Just in case you did not get this e-mail, here it is. Please let me know if you did not receive this also as an e-mail message:

Greetings,
I have the e-mail list finally, although not the complete assignment, but wanted to send this out. I will have an early symphony or two for you to listen to by this evening for first thing in the morning.
The following article should be on eReserve by this afternoon:

Robert L. Weaver’s essay in Peyser, The Orchestra, “The Consolidation of the Main Elements of the Orchestra: 1470-1768,” pp. 7-40.

Also you can look at the beginnings of the articles (on 18th-century) “Orchestra,” and “Symphony,” The New Grove Dictionary of Music (7th Edition), which is accessible on-line through the UK Libraries sites.

LISTENING:
Sammartini, Symphony in F, No. 32 (first movement) (with score as PDF file)
Stamitz, Sinfonia in E-flat (La Melodia Germanica No. 3) first movement (with score electronically posted)

These are from the Grout anthology, Volume 2, if you still have that from your music history sequence.
If you have any problems, please let me know.

I will post this on the blog, just in case I have your e-mail wrong.

So, more coming a little later this afternoon.

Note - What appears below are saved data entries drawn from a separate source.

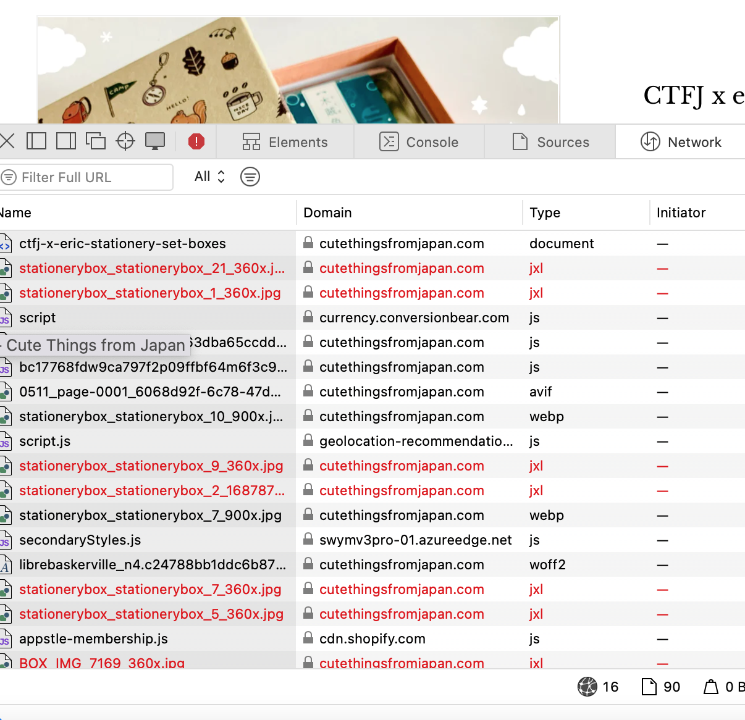Select the Network tab
This screenshot has width=745, height=720.
[681, 142]
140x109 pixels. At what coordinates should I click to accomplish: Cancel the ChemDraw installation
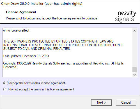126,103
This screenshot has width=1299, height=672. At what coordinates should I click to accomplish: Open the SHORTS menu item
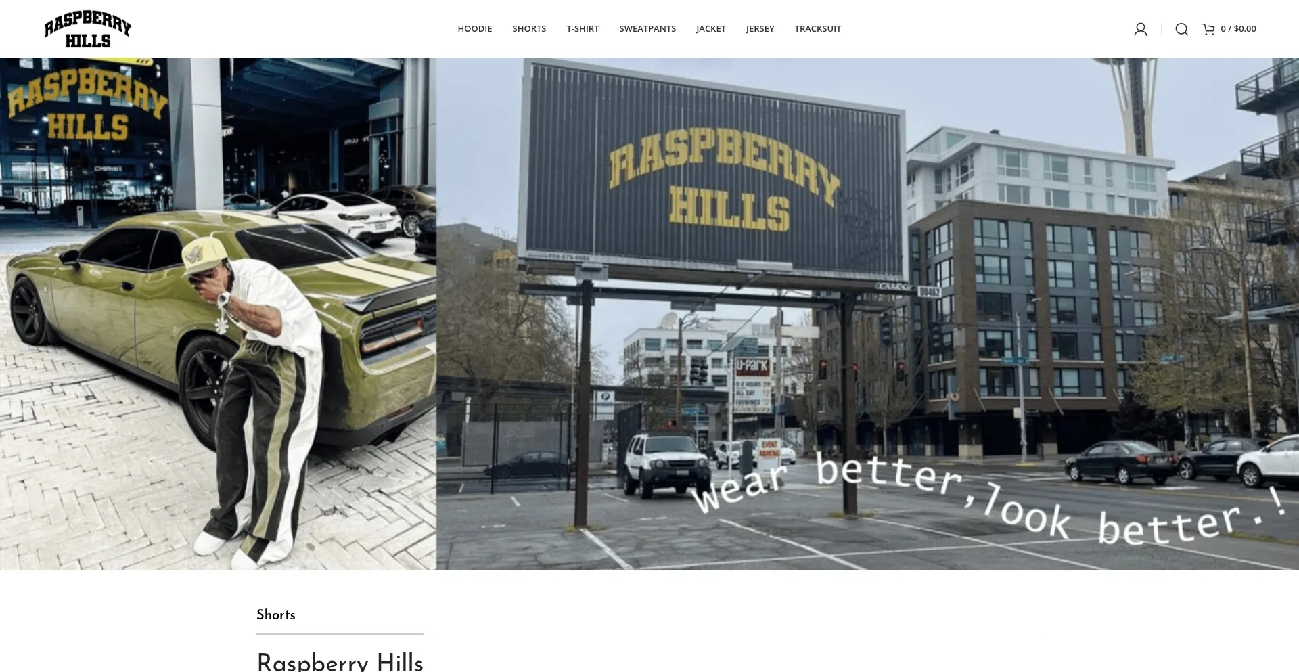point(529,28)
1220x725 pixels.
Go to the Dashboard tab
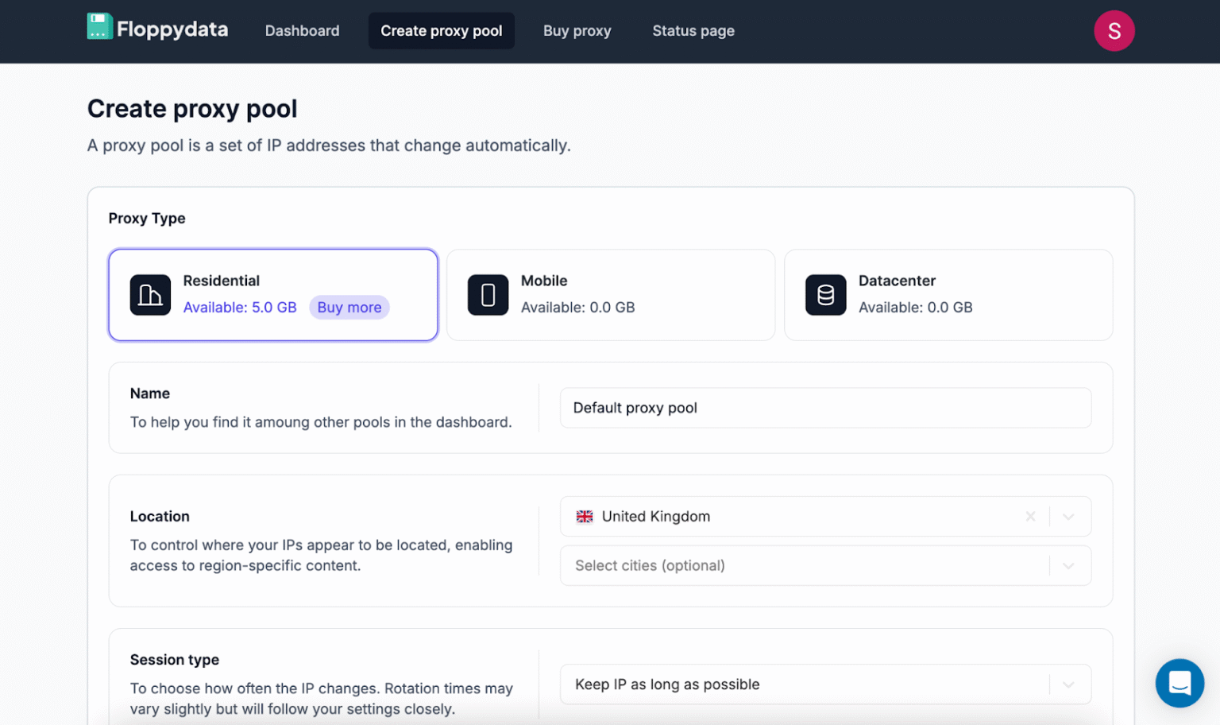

Thanks. Very good class discussion today.

LB

Monday, August 27, 2007

Welcome to our own MUS 622 Blog!

Greetings,
This is our blog! I am new to this world, but I can already see how it can serve to bring us together into a coherent learning community around our topic: symphonic literature. It should be easy to use, and I am very open to suggestions about ways we can use this forum creatively to learn individually and as a group. So welcome and enjoy!

I wanted to also let you know about our Ereserves materials from the Fine Arts Library, which you access through the InfoKat link at UK Libraries. To get access to mus622 Ereserves (articles, scores and recordings) you need the username: mus622001 (lower case "mus"), and password: Brunner2007
And there you are! Feel free to add to this blog as you see fit. We'll work out some guidelines in class.